Often in my profession, the easy answer to the question “So, what do you do for a living?” is to say “I am a leadership/management trainer”. It’s easy, it’s lazy and it’s wrong!
Now there’s a pretty odd statement to make, so perhaps I ought to explain what I am thinking.
It’s easy, lazy and wrong because of the implications (linguistics wallahs would say “complex equivalences”) of several of the words in the sentence.
Let’s take it step by step:
- leadership/management – these are disciplines and I work with people, so in my slightly less lazy moments I say that “I train managers and leaders”

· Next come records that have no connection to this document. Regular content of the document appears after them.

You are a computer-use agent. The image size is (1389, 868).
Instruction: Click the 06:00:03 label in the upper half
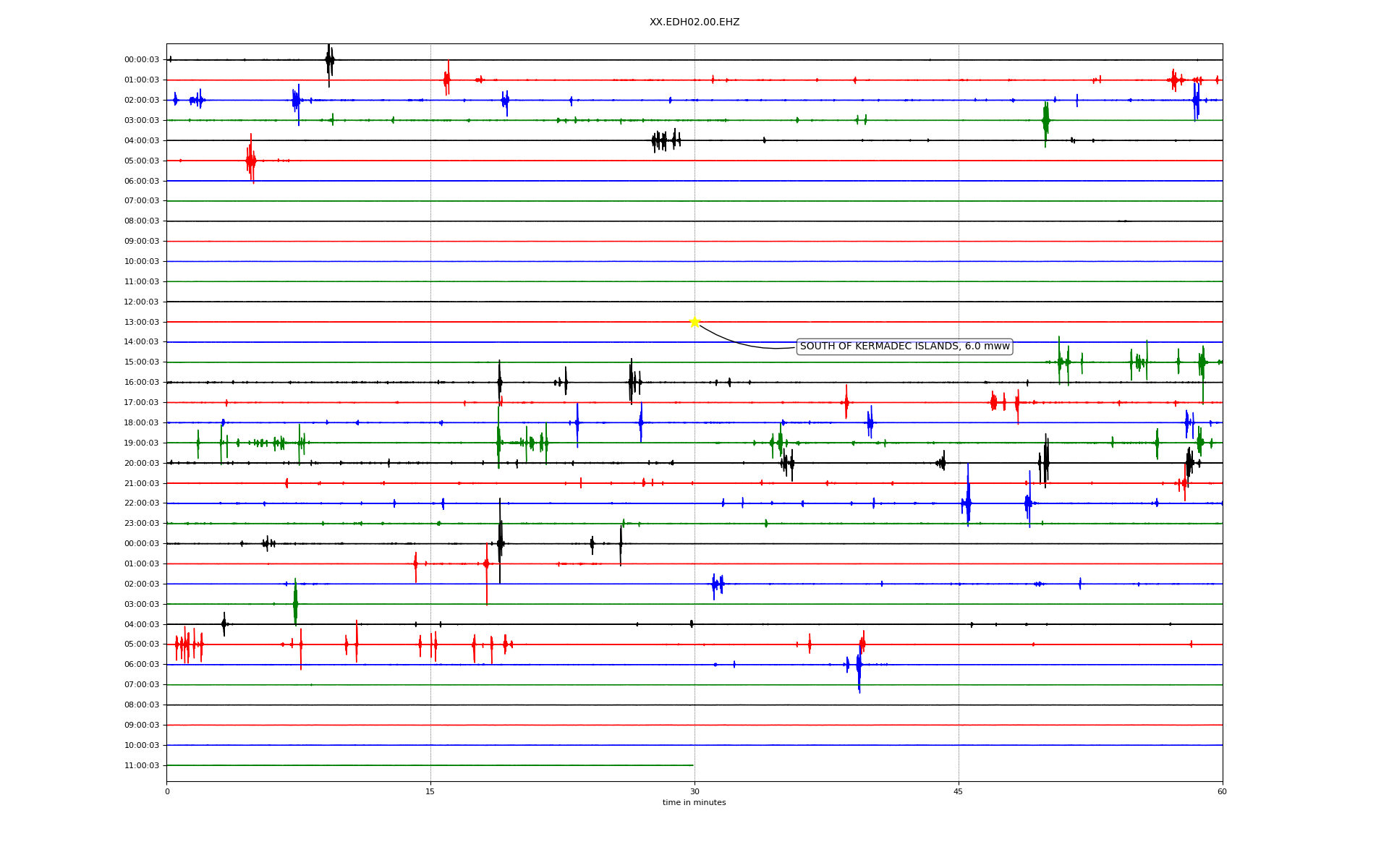pyautogui.click(x=142, y=181)
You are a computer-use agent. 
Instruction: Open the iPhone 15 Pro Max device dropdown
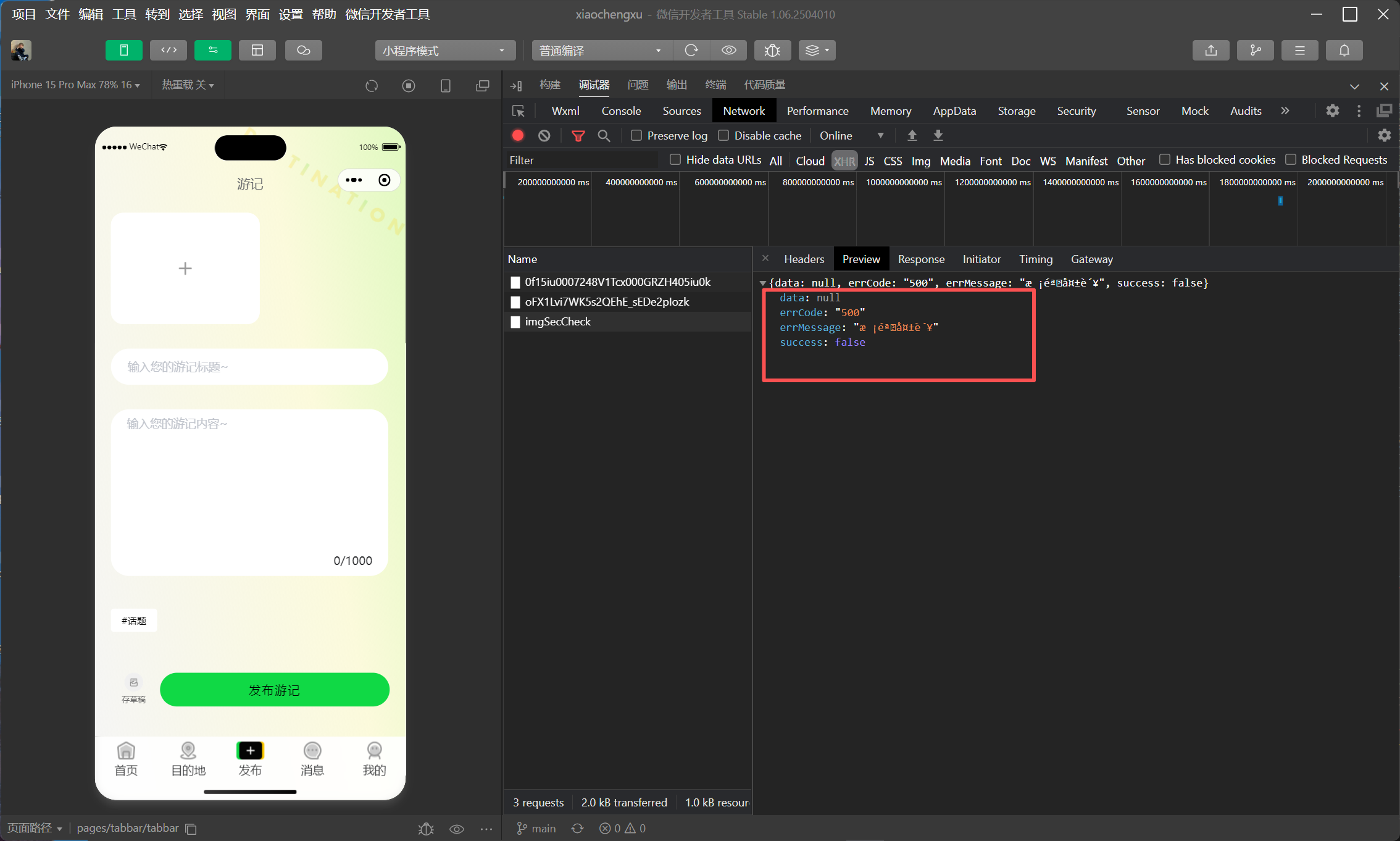point(75,85)
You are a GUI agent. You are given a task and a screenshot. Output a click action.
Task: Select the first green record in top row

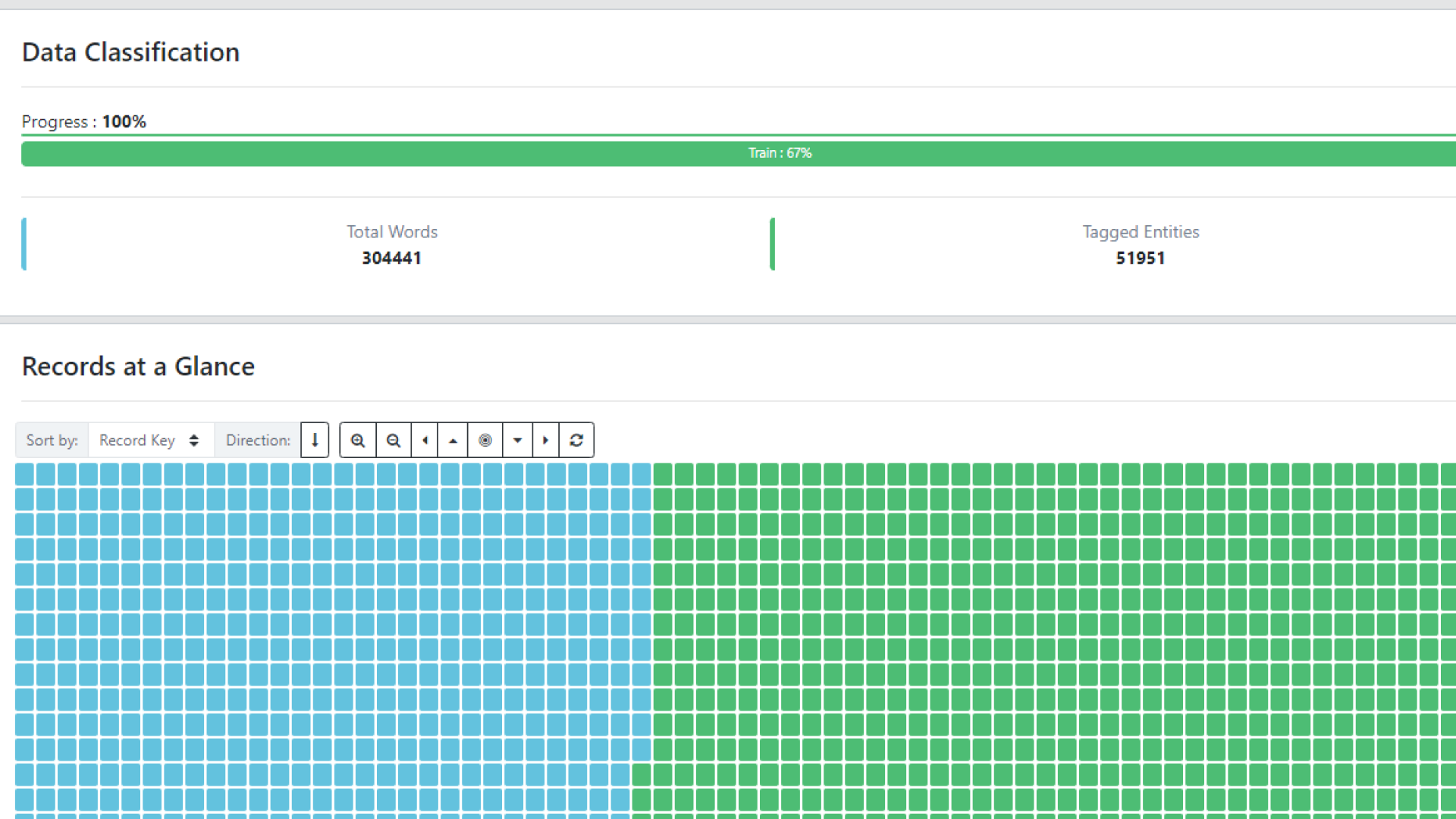click(x=663, y=475)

- trainer – well, I have argued that you cannot train anyone to do anything, all you can do is provide the environment in which it is easier for them to learn. You can’t even train a dog – all you do is let its brain associate rewards (or, if you are that way inclined) punishment with particular behaviours, it soon learns to behave in your (and so its’) preferred way. “I help managers and leaders to learn”
Now let’s go deeper:
Managers/leaders, at least the ones I work with, are functionally adults and how we go about helping them to learn is fundamentally important. School teachers learn about pedagogy. Now pedagogy generally refers to strategies of instruction, or a style of instruction. The word is derived from the ancient Greek paidagogeo, literally ‘to lead the child’. In ancient Greece, the paidagogos was a slave who supervised the education of his master’s son. So pedagogy is about children and whether or not we accept that the child’s brain is a tabula rasa it’s certainly clear that they are very open to new experiences and ‘being told what to do and how to do it’.
Adults are different, we have created our own map of the world and constantly seek/notice reaffirmation of that map; we have our own value set (whether or not we are aware of them!) that drives our decisions; we are more aware of socio-cultural issues, etc. So why do so many organisations and individuals who take on adult learners treat them as children, not least by using pedagogical principles? Because they don’t know ay better!
Well, there is another approach to learning, specifically targetted at adults, usually labelled andragogy, that has a very different set of principles, most clearly expounded by Knowles.
Knowles’ theory can be stated with six assumptions related to motivation of adult learning (thank you Wikipedia):
- Adults need to know the reason for learning something (Need to Know)
- Experience (including error) provides the basis for learning activities (Foundation).
- Adults need to be responsible for their decisions on education; involvement in the planning and evaluation of their instruction (Self-concept).
- Adults are most interested in learning subjects having immediate relevance to their work and/or personal lives (Readiness).
- Adult learning is problem-centered rather than content-oriented (Orientation).
- Adults respond better to internal versus external motivators (Motivation).
Now this is the world I like to inhabit. The one where participants volunteer themselves to a learning experience because they see the advantage for themselves, the one where there is immediate relevance between the learning environment and the day-job, the one where the learning becomes a collaborative and active process and the one where we all go away having learned something and get on applying that learning.
This is not about Powerpoint (although it has its place) or ‘sit attentively and listen to me the Expert (although that has its place) or even ‘this is how you do it’ (because their context is likely to be different. It’s about understanding their motivations, challenge, doing things, making mistakes, eliciting the application of the learning, having the participants co-design both content and process and much more.
…and we won’t even delve deeper into the “I am…” statement at the beginning of my original lazy and wrong statement, that issue of Identity is for another time.
So, next time I am asked, I will say that “I design and deliver/facilitate processes that help adults learn to become more effective”. That might get a question in response – just what good adult learning is about!
Well said Geoff! I think your initial ‘elevator pitch’ needs to intrigue people so they want to know more. I once told someone at a networking event I was a paranormal investigator (we’d been to 3 events that day and were bored) – his response….”Oh right, where are you based?”
So it’s not easy to get through, but it’s worth saying something that piques interest and leads to an exploratory question.
My business card describes me as a Catalyst.
It’s a not strictly accurate throwback to my days as an analytical chemist – a catalyst if there to help/accelerate a chemical process, so by analogy I help others to change/grow/learn more effectively, more quickly. Where the analogy breaks down is that a chemical catalyst emerges unchanged, whereas I generally emerge form an intervention having learned something myself. Indeed, a good question to any trainer/learning facilitator might be “What did you learn as a consequence of the last intervention you made?”